Step One – Understanding .htaccess
On Unix-based servers using the .htaccess file can be a fantastic tool in any web developers arsenal. Many though are unaware what functions this powerful file can unlock while using an Apache web server.
If your web server is not an Apache web server, you will have to find out from your web host what you need to do to enable the server to serve your customized 404 error file when a file cannot be found.
The first thing you need to do is locate your home directory. This is often either your www directory or public_html directory. Locate your .htaccess file and open it with any text editor. If you do not see this file you can simply create one with a text editor (such as Notepad on Windows).
Add the following line to a file named “.htaccess” minus the quotes:
ErrorDocument 404 /404.html
The “ErrorDocument 404” directive tells the Apache web server that whenever it cannot find the file it needs in that directory or its sub directories, the server should use the document specified in the URL that follows. In this case, we specify to look for 404.html in the same directory as the .htaccess file.
One .htaccess file in your main directory will handle that directory and any of its sub directories. If you want a certain sub directory to show a different 404 File Not Found message, you can always place a .htaccess file into that directory. This will override any .htaccess files you have in the parent directories.
Step 2 – Creating Your Error Document File
Create your custom 404.html page and insert into the same directory as your newly modified/created .htaccess file. Be sure to add whatever information you want your visitors to see when they hit a missing page.
There are some basic guidelines that you will want to include on your 404 error page:
1. A link to your main page, with a suggestion that the visitor can find what he wants there.
2. Brief Explanation: Tell them why they have reached a page that no longer exists or has been moved and give them other options.
3. Include a valid link menu, site map or search function so they may still find what they are looking for, or perhaps navigate to another page on your site.
It is also a good idea to add a meta tag using “nofollow” to the top of your 404 page just in case a search engine lands on it. Never hurts to keep your bases covered in case of an accident or confused bot.
<meta name="robots" content="noindex, nofollow">
Step 3 – Upload Your Newly Created 404.HTML and Created/Modified .htaccess File
Make sure your FTP program is set to upload as ASCII. Upload the 404.html and the .htaccess file to your home directory (often public_html or www).
Make sure your browser cache is clear and type in a file you know doesn’t exist on your web server. An example would be http://www.yoursite.com/oopswhydididothis. You should be seeing your new, fancy, and much more welcoming 404 error page displayed.
404: Understanding What it All Means
The first digit “4” represents a client error. The server indicates that the user has made a mistake such as misspelling a URL or requesting a page that is no longer available on the server.

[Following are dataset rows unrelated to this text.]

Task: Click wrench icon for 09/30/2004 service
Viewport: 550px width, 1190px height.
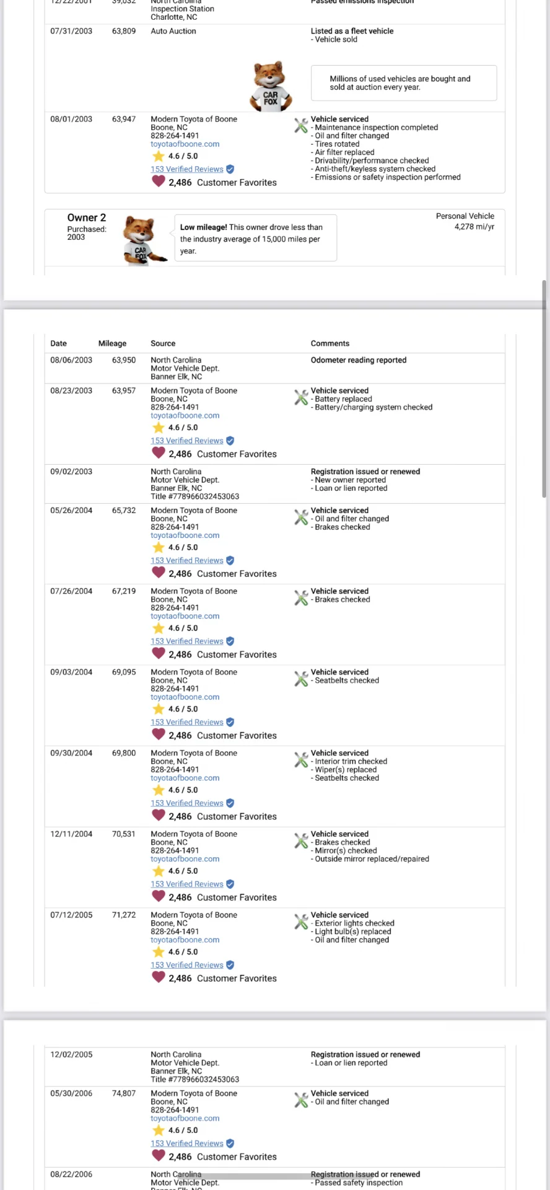Action: tap(301, 760)
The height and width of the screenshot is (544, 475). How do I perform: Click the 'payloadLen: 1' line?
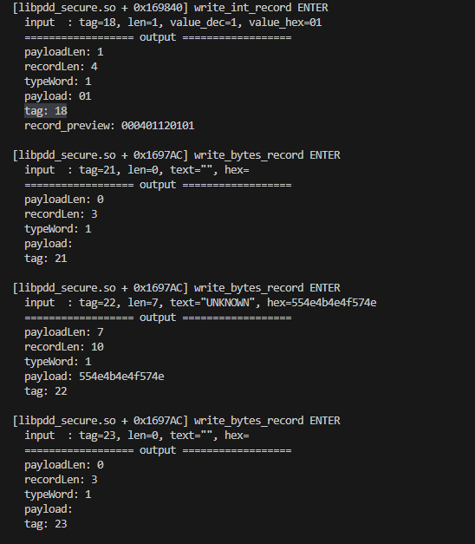pyautogui.click(x=64, y=52)
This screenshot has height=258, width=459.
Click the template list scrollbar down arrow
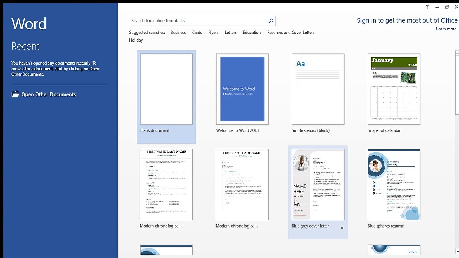(457, 251)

The middle digit, 0 represents a general syntax error and could indicate a spelling mistake.
The last digit, 4 refers to a specific error in the group of 40x.
The World Wide Web Consortium (W3C) states that 404 Not Found should be used in cases where the server fails to find the requested location and is unsure of its status. Whenever a page has been permanently removed, the status code used must be 410. But hardly have we seen a 410 page. Instead, 404 Not Found page has become popular and the most commonly used error page.
Internet Explorer Finds a Way to Ruin The Day
Internet Explorer versions 5 and below do not support your customized error page if its size is less than 512 bytes. To avoid this simply make sure your 404 files size is over 512 bytes, not including images (the actual pages code itself) and even IE users will have the benefit of your new page.